Given exercise A → List every person named in the exchange on Christianity and personal choice.
Given exercise B → Pick up the exchange on Christianity and personal choice after its final sentence and keep it going.

-- begin Selected passage --

You are right, I wouldn’t wish for anything like that at all.

But this sounds like a lot of Xtian communities to me.

Of course, secularism has done a lot to improve this.

Many strict, regimented societies have been built around religious ideals, and many of those have called themselves Christian (Reverend Jones or David Koresh, anyone?) but there’s nothing Christ-like about them. The Jesus I know insists on personal choice, and the choice to be made concerns accepting a personal relationship with Jesus, not doing social work for the disadvantaged. Good works will follow faith in Jesus, but faith and salvation do not follow good works. Work done for Jesus is not work that is regimented or forced by society.

“The poor you will always have with you, but you will not always have me.”

Sorry, I just do not see anything commendable, or Christ-like about ant society.

As a Christian who believes in personal choice I would LOVE for you to show us all the quotes of Jesus speaking on this in order to demonstrate your claim that Jesus insists on personal choice. The word “insists” implies that you have a lot of such quotes from the Bible. The only one I have doesn’t mention Jesus’ name because it is from the OT, “I set before you life and death, therefore choose life” Deut 30:15-19.

Oh… and I was not speaking of cults but of repressive historical communities which the vast majority of people in world call Xtian. I can demonstrate this with a list if you like. I have my doubts whether behavior really comes from Jesus, but many people have been far from shy about attributing their behavior to Jesus whether it comes from Him or not. But to top that list would be Puritan communities in the Massachusetts Bay colony.

-- end Selected passage --
-- begin Given information --

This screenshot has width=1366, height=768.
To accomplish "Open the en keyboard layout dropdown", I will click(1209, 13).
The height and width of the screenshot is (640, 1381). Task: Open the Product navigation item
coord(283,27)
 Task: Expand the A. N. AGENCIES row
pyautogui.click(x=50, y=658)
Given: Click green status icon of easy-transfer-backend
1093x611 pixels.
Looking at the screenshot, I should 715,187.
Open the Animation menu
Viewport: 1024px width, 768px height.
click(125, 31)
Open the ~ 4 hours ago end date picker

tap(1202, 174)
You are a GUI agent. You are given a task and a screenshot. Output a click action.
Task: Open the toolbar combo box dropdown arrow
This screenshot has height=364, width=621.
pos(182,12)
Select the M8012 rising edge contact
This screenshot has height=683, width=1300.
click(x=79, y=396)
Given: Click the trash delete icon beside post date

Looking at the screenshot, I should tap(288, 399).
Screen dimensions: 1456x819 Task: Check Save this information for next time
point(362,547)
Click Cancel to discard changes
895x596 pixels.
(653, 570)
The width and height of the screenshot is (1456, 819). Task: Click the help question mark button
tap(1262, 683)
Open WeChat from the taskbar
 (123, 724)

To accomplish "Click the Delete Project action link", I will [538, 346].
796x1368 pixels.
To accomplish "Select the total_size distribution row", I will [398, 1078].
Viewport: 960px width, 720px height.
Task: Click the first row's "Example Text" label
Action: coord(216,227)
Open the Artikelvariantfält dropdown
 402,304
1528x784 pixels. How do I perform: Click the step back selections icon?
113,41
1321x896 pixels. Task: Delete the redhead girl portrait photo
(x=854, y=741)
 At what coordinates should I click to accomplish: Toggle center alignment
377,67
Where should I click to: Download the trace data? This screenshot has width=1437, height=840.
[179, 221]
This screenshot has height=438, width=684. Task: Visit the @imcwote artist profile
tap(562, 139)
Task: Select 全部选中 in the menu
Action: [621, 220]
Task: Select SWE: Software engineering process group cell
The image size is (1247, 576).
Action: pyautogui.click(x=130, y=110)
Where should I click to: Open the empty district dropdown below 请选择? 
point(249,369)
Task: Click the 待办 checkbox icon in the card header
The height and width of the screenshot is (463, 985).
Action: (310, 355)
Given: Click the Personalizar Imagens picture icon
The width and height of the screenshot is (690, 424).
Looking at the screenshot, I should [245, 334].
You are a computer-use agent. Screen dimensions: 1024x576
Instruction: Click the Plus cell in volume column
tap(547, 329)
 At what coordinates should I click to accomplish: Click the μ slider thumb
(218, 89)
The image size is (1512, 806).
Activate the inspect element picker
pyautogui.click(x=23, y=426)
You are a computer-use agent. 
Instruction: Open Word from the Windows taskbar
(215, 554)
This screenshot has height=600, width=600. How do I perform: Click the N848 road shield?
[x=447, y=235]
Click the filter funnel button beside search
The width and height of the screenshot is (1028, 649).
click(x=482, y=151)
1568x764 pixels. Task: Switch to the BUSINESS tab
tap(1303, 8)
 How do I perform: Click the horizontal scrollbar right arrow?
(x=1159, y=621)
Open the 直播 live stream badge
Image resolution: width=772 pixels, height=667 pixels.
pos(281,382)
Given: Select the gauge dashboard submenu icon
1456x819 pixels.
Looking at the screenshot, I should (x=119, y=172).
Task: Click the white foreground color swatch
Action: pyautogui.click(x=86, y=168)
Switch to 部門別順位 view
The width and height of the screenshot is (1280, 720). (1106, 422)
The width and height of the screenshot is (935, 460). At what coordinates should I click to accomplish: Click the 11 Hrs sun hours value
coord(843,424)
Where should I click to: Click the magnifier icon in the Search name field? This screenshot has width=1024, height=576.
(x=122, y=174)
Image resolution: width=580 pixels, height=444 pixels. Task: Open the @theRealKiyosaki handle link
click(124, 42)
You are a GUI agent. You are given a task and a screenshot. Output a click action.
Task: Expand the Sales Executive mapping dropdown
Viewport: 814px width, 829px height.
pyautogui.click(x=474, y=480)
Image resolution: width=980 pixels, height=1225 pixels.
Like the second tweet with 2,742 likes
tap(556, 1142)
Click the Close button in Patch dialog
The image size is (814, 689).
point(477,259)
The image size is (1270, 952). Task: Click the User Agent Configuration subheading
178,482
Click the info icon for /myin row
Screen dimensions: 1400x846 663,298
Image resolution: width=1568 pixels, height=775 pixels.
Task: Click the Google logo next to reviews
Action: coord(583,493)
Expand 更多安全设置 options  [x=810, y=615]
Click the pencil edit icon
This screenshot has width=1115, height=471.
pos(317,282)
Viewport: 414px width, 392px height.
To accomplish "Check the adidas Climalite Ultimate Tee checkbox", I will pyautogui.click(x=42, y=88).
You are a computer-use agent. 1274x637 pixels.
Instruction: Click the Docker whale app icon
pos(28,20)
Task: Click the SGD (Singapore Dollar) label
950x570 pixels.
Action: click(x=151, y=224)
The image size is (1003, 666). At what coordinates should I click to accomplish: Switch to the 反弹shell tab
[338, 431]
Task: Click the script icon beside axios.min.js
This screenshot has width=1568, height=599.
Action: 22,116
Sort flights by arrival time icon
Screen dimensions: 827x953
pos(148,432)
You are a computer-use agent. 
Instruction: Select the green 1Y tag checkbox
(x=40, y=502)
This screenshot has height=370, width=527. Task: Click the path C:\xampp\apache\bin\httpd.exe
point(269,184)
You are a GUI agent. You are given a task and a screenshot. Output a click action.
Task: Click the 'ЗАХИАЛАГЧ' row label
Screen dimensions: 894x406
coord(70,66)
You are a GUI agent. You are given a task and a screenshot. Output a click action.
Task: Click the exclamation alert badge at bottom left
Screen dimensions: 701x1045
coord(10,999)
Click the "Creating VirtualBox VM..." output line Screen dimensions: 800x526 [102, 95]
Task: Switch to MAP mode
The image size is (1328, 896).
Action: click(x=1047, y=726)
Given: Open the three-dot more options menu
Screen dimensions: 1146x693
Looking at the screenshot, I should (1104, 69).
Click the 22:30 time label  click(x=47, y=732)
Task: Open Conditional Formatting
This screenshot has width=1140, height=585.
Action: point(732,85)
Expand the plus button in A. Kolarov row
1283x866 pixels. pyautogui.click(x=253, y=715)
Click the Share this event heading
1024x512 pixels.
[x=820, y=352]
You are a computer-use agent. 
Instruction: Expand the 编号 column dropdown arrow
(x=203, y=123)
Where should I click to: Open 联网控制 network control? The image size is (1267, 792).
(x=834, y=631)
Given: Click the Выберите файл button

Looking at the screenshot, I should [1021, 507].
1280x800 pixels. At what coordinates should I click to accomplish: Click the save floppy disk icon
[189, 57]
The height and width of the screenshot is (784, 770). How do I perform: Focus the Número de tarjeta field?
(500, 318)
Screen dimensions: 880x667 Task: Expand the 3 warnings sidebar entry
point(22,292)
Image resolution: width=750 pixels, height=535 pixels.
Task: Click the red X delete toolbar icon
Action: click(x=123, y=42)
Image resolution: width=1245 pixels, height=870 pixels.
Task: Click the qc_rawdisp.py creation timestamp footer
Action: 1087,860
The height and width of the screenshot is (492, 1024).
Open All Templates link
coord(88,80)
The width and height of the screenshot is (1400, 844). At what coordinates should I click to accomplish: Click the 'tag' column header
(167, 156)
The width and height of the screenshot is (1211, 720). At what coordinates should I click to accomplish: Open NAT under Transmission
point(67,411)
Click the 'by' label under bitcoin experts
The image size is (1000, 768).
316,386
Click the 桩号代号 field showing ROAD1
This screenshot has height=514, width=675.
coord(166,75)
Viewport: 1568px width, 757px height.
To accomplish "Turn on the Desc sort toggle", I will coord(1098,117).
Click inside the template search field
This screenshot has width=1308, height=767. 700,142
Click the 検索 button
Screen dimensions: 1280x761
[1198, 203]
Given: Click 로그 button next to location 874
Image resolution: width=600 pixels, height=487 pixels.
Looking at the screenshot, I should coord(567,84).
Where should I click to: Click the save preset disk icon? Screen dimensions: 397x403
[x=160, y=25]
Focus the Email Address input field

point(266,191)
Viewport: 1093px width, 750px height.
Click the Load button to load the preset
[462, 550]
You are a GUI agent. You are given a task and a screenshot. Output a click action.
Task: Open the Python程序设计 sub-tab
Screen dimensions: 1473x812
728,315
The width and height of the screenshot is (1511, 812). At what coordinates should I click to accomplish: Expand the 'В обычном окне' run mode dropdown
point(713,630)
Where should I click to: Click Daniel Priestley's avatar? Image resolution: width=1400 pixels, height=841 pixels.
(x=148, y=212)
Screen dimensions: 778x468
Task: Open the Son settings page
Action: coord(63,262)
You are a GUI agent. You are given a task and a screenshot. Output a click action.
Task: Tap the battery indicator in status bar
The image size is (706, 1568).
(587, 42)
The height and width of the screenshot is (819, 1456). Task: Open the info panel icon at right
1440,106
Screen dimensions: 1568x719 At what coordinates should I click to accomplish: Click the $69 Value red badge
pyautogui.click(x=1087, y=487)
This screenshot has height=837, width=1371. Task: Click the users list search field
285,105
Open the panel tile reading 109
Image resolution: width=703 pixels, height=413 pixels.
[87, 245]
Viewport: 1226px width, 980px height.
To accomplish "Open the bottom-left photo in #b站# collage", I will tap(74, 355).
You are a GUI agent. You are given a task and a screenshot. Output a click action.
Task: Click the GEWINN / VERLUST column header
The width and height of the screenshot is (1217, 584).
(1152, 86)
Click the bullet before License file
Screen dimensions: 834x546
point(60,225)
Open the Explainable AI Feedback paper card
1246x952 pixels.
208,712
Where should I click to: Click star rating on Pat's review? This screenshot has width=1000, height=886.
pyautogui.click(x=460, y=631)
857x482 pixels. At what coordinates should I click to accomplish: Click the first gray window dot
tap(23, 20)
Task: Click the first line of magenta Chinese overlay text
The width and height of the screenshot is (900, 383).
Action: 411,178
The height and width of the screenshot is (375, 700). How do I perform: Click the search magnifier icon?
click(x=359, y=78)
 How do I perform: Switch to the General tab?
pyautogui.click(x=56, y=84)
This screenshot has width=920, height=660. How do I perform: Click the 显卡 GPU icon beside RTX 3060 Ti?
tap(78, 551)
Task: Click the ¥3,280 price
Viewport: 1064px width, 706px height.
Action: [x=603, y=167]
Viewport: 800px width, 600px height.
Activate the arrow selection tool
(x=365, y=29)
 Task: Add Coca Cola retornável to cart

-- end Given information --

Final result A → Reverend Jones, David Koresh, Jesus

Final result B →
America’s True History of Religious Tolerance.

I am a Christian not because I whitewash things or deny the truth taught in my highly liberal upbringing critical of the Xtian establishment, but because I see value in Christianity despite all the awful things in Christian history and see just as much which is awful (arguably even worse) in the non-Xtian portions of human history. However, it also means that I value the contributions to religious liberty from non-Xtian sources, such as the secular societies of Britain fighting for women’s rights.

It’s actually a little bit hard to find a quote from Jesus that is not about personal choice, and it’s hard to find anything written about Him that is not about choice. I hardly know where to begin.

He came to that which was his own, but his own did not receive him. Yet to all who did receive him, to those who believed in his name, he gave the right to become children of God

It started with John the Baptist, when Jesus said, Repent, for the kingdom of heaven has come near* The choice offered is clear–you must change what you are doing, your mind, everything, but it’s your choice.

It continued with the Disciples. Come, follow me and I will send you out to fish for people.

It continued in his preaching. For I tell you, unless your righteousness surpasses that of the Pharisees and the teachers of the law, you will certainly not enter the kingdom of heaven.

No one can serve two masters. Either you will hate the one and love the other, or you will be devoted to one and despise the other.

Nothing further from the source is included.